(Your objective) Find the line with "The image size is (802, 718)." in the entries below. Repeat it, every following line, and the line with "Click the MSTR", exactly and with nothing added.

(Collected data entries)
>>
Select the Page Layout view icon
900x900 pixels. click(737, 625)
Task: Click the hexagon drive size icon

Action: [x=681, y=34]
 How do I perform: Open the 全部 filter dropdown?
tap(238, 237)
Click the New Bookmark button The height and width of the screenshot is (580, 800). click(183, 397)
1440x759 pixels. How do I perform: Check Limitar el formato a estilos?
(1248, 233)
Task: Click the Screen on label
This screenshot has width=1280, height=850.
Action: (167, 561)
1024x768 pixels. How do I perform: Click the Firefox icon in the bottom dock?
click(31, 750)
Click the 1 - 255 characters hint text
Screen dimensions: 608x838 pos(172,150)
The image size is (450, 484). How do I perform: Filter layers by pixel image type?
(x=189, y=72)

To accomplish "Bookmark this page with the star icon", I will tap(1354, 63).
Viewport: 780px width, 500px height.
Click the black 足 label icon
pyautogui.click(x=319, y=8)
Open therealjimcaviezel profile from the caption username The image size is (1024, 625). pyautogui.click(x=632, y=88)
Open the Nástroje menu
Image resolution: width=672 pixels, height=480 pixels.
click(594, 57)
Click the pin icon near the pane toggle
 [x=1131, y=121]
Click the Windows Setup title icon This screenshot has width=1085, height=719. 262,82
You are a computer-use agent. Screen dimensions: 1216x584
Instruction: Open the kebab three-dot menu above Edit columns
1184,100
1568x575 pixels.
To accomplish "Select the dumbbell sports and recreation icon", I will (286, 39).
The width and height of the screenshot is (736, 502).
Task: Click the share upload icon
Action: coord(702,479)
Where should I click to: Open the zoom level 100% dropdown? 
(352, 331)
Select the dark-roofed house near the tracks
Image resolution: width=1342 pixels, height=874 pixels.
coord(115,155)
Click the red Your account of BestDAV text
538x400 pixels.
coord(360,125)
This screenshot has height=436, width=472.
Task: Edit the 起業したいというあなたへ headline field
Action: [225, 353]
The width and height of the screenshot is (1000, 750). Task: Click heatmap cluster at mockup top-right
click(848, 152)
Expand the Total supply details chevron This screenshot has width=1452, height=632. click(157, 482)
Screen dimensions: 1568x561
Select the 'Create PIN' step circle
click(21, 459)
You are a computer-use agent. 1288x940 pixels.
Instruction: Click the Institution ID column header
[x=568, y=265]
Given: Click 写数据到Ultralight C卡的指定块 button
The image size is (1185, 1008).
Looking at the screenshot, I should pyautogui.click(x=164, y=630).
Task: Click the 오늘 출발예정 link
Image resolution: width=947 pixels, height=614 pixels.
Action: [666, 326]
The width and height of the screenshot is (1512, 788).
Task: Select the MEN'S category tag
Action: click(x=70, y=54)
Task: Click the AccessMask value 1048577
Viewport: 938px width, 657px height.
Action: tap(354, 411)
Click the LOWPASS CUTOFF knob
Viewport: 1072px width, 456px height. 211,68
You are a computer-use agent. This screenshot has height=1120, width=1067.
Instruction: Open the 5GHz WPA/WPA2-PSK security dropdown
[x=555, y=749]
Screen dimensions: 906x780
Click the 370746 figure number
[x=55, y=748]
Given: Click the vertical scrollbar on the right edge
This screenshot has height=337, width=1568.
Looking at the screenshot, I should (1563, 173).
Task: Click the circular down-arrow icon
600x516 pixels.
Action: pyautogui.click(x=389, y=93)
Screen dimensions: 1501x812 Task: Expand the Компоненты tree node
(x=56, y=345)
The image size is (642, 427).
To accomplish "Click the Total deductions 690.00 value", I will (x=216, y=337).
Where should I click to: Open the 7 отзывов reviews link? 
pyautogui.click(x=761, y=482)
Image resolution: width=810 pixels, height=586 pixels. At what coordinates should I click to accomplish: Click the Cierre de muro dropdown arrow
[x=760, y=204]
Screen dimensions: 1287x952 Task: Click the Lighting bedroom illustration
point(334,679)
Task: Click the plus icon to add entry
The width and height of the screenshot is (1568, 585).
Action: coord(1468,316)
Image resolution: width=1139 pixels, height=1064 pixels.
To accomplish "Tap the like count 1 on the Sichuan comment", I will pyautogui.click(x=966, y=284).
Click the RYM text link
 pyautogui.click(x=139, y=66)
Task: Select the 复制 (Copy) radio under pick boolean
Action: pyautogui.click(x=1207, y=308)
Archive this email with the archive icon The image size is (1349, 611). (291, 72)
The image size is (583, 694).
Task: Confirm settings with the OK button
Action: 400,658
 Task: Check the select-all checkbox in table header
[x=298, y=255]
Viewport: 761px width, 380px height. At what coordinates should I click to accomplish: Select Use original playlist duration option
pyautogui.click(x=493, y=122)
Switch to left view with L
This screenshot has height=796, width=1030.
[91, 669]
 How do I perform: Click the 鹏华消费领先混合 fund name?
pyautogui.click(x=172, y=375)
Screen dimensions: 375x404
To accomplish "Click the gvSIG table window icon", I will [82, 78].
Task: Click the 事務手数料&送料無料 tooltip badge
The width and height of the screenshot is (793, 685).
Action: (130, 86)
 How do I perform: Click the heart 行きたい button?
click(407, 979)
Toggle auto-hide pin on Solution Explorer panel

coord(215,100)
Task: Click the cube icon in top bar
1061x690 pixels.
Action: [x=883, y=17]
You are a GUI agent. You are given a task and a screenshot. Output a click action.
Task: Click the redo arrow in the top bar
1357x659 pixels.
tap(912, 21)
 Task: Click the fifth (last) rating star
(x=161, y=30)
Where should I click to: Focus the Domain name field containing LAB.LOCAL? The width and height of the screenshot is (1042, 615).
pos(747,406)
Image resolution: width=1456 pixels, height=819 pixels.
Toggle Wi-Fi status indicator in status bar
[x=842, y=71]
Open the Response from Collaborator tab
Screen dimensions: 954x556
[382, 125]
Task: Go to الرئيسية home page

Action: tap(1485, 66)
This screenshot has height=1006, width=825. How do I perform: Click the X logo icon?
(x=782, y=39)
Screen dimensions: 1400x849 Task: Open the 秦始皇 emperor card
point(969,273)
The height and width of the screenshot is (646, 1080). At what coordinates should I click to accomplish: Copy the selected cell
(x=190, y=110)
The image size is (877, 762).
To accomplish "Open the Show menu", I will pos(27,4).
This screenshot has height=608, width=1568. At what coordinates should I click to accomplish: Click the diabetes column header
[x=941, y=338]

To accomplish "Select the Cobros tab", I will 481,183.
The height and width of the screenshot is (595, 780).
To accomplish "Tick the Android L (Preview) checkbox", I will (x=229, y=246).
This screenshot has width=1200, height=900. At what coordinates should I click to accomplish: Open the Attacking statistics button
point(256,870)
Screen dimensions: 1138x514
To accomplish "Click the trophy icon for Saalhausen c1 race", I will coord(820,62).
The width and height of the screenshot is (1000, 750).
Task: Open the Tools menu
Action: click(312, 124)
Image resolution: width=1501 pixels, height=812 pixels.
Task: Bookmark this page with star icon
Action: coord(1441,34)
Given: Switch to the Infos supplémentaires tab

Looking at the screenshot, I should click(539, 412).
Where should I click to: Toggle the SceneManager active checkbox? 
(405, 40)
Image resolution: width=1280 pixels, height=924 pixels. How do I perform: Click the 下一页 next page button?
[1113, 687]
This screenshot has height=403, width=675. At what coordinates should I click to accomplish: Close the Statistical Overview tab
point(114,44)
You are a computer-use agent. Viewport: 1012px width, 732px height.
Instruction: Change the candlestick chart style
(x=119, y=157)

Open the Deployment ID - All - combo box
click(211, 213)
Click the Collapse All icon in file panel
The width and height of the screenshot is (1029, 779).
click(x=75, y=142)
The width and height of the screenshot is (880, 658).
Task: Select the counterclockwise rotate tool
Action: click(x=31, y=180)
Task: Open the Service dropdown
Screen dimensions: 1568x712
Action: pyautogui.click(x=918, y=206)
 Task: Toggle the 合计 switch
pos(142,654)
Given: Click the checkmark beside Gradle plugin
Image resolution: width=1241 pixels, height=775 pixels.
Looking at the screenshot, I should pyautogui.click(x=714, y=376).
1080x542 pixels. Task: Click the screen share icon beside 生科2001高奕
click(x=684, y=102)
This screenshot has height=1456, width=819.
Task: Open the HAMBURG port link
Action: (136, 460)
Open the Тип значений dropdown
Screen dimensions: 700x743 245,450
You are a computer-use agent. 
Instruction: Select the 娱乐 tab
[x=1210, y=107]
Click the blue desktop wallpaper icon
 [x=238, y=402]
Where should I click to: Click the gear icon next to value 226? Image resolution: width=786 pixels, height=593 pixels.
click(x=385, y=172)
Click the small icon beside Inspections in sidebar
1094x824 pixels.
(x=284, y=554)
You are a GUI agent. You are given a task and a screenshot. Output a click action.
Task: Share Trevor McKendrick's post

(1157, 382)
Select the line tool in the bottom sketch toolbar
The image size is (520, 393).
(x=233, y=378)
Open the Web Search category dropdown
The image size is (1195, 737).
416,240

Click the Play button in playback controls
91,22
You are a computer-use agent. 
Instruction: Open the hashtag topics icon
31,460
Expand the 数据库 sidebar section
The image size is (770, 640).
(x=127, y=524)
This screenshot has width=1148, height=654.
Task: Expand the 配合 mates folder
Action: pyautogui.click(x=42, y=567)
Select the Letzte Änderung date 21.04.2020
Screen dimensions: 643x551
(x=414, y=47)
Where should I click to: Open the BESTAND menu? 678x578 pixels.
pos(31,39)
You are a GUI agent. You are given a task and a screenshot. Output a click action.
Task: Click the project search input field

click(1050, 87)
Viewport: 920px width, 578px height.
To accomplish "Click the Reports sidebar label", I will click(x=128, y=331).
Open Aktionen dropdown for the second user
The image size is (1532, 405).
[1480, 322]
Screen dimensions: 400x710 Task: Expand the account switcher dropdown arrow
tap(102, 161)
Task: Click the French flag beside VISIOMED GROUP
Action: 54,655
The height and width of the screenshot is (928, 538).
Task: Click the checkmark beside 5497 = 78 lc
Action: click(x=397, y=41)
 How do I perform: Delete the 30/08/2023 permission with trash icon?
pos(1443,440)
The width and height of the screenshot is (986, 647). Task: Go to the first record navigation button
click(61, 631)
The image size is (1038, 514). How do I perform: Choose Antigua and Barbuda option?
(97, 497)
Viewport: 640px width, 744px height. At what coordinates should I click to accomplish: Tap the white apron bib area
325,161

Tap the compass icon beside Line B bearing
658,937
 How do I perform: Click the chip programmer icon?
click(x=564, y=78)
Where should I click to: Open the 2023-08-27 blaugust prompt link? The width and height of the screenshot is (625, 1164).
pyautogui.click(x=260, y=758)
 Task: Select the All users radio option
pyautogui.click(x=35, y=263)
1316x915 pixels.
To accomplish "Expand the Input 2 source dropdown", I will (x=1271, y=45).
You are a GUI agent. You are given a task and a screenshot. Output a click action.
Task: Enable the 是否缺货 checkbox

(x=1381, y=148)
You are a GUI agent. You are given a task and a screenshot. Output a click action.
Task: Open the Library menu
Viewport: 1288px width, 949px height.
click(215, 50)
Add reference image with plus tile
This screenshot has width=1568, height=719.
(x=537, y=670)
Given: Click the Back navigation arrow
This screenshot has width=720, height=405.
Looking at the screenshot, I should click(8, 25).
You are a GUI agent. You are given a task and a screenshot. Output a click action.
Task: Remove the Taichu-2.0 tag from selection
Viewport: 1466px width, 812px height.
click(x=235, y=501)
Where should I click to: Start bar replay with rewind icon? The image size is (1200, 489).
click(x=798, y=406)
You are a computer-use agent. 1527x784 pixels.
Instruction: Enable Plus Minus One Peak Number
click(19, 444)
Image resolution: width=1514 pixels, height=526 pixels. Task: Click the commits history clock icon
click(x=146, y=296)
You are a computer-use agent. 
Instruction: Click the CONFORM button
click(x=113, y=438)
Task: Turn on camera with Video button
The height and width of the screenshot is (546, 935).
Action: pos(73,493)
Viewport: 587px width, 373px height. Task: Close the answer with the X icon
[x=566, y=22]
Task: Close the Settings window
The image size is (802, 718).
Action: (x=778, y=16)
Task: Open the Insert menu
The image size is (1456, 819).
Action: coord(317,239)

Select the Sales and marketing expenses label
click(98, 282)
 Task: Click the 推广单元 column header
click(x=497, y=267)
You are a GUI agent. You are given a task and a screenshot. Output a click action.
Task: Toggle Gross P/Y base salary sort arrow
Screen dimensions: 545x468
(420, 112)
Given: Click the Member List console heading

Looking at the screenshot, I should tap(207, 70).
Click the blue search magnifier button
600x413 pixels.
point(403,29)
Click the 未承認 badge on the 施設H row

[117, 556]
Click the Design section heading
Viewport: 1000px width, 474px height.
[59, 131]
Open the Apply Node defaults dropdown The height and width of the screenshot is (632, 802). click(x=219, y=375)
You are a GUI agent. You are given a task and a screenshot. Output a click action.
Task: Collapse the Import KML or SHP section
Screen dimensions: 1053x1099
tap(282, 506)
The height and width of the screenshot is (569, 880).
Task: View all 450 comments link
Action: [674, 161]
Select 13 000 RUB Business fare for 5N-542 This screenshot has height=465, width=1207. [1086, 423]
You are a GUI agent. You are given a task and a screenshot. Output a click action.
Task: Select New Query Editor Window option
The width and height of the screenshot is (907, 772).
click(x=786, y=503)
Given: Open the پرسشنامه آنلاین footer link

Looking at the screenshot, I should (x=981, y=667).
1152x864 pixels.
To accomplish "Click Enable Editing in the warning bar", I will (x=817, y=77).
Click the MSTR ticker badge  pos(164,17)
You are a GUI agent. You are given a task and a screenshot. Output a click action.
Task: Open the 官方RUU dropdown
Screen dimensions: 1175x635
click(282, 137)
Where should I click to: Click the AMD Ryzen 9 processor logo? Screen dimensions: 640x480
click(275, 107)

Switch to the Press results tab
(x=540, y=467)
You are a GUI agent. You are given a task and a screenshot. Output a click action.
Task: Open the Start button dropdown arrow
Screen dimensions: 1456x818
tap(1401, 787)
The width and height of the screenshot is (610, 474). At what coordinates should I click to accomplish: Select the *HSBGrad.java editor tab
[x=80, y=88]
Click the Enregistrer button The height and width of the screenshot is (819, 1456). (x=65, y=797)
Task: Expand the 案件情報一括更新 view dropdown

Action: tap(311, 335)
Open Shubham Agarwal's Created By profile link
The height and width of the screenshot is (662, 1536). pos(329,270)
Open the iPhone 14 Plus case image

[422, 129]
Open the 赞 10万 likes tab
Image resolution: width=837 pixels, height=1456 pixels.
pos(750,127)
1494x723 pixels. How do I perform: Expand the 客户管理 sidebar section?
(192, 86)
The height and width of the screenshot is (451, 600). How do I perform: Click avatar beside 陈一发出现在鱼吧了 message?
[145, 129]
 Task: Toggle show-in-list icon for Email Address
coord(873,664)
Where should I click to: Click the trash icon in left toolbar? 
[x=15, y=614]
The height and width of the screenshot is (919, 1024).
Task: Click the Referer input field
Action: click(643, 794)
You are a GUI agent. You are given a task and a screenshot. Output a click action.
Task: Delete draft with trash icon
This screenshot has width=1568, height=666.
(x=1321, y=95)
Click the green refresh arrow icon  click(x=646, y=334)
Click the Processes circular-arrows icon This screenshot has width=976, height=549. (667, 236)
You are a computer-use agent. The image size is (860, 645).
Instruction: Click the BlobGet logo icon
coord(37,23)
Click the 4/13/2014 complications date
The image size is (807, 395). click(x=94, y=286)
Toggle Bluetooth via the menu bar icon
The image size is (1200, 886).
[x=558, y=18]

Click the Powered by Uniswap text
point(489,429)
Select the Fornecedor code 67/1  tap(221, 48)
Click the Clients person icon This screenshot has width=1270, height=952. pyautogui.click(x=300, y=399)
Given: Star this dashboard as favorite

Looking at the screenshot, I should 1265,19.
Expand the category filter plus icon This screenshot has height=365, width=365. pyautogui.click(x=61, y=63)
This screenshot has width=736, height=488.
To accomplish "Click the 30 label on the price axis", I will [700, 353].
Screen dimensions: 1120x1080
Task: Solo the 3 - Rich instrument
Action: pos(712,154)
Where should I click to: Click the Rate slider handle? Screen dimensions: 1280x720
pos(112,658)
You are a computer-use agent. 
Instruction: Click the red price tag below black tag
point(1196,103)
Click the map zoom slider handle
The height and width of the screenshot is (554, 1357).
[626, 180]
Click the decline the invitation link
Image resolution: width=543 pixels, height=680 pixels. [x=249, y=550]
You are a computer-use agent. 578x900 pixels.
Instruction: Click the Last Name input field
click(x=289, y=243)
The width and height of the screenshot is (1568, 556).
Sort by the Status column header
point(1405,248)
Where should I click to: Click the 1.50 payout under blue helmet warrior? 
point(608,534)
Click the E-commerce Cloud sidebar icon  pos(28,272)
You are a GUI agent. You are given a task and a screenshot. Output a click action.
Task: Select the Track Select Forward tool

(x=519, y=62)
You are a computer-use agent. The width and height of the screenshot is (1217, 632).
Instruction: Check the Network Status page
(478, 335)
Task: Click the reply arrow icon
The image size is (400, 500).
<<
(Solution)
The image size is (802, 718).
Action: (x=778, y=16)
Task: Open the Insert menu
The image size is (1456, 819).
Action: coord(317,239)

Select the Sales and marketing expenses label
click(98, 282)
 Task: Click the 推广单元 column header
click(x=497, y=267)
You are a GUI agent. You are given a task and a screenshot. Output a click action.
Task: Toggle Gross P/Y base salary sort arrow
Screen dimensions: 545x468
(420, 112)
Given: Click the Member List console heading

Looking at the screenshot, I should tap(207, 70).
Click the blue search magnifier button
600x413 pixels.
point(403,29)
Click the 未承認 badge on the 施設H row

[117, 556]
Click the Design section heading
Viewport: 1000px width, 474px height.
[59, 131]
Open the Apply Node defaults dropdown The height and width of the screenshot is (632, 802). click(x=219, y=375)
You are a GUI agent. You are given a task and a screenshot. Output a click action.
Task: Collapse the Import KML or SHP section
Screen dimensions: 1053x1099
tap(282, 506)
The height and width of the screenshot is (569, 880).
Task: View all 450 comments link
Action: [674, 161]
Select 13 000 RUB Business fare for 5N-542 This screenshot has height=465, width=1207. [1086, 423]
You are a GUI agent. You are given a task and a screenshot. Output a click action.
Task: Select New Query Editor Window option
The width and height of the screenshot is (907, 772).
click(x=786, y=503)
Given: Open the پرسشنامه آنلاین footer link

Looking at the screenshot, I should (x=981, y=667).
1152x864 pixels.
To accomplish "Click Enable Editing in the warning bar", I will (x=817, y=77).
Click the MSTR ticker badge  pos(164,17)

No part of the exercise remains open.